Les praticiens sont, eux, divisés sur les intentions du gouvernement. La CSMF rappelle que les arrêts maladie font partie du « pacte social » pour soigner les malades. « Tout système, pour être vertueux, doit être contrôlé, concède son président, le Dr Michel Chassang. Mais nous souhaitons que ce contrôle soit effectué par l’assurance-maladie, pas par une entreprise privée payée par l’employeur ». « Il est normal, qu’en cas arrêt injustifié, il y ait des sanctions, ajoute le Dr Chassang. Mais je rappelle que la loi de financement de la Sécurité sociale de l’an dernier avait déjà instauré une amende de 6 000 euros pour les médecins incriminés ». Des praticiens qui manquent d’un outil, un référentiel sur les arrêts de travail, ajoute le Dr Chassang. S’il salue de son côté la défense de « valeurs citoyennes », le Dr Christian Jeambrun, président du SML, s’interroge sur la difficulté de la tâche. « À quel moment un arrêt de travail est-il frauduleux ? Attention à ne pas transformer un combat juste en une chasse aux sorcières ».

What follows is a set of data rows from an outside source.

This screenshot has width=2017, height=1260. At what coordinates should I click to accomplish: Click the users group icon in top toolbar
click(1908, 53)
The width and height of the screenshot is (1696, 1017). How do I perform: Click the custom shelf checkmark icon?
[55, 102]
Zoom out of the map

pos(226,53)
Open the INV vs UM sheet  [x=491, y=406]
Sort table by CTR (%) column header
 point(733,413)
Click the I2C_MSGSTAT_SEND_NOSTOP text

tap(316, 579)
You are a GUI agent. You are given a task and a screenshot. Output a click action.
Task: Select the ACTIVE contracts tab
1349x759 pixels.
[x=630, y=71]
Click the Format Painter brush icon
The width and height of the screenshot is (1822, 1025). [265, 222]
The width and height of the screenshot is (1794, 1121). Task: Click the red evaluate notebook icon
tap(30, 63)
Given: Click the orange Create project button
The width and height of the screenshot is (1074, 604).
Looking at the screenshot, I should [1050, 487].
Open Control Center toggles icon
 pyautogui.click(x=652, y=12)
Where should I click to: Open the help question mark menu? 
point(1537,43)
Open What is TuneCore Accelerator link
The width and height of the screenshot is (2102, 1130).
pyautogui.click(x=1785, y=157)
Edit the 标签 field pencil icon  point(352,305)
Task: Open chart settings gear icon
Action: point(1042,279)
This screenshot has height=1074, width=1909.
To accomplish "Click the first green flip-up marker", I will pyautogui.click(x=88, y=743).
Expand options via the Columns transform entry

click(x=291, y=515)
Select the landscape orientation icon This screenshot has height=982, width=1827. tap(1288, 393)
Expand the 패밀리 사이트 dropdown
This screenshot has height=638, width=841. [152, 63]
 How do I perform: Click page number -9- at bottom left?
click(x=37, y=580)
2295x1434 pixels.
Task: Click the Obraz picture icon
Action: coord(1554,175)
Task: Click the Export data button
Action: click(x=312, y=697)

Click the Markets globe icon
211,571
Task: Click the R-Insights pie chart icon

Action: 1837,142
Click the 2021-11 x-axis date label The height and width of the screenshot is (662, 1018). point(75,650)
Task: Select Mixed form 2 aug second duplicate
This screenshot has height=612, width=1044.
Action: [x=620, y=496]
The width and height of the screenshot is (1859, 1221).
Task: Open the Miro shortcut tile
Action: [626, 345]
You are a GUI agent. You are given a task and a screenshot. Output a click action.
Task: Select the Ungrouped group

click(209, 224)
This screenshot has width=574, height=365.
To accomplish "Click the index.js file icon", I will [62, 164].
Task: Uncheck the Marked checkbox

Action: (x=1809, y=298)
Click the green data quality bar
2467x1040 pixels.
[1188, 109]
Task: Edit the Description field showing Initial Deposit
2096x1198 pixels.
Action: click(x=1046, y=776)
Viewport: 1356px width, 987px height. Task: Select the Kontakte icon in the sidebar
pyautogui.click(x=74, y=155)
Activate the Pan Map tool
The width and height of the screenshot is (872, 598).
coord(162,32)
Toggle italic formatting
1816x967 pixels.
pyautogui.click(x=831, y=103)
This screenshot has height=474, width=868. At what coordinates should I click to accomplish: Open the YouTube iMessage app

Quant au Dr Claude Leicher, président de MG France, il juge que l’intervention du chef de l’État n’est pas destinée à « fliquer » les médecins mais à marquer les esprits pour la prochaine élection présidentielle. « La lutte contre la fraude aux arrêts maladie représente 0,1 % des dépenses de santé, rappelle-t-il. Par ailleurs, c’est un secteur déjà très contrôlé par la CNAM ». Le leader de MG France ironise : « Si on nous enlevait la prescription des arrêts maladie, nous ne serions pas contre. Si les médecins conseils veulent s’en occuper… mais cela ne nous semble pas faisable ».
Le Dr Claude Bronner, coprésident d’Union Généraliste, est circonspect sur les effets de cette séquence politique. « Ces annonces jettent un climat de suspicion, dit-il. Le gouvernement essaie de faire ami-ami avec les médecins libéraux et il casse tout avec des initiatives comme celles-là. C’est stupide et contre-productif ».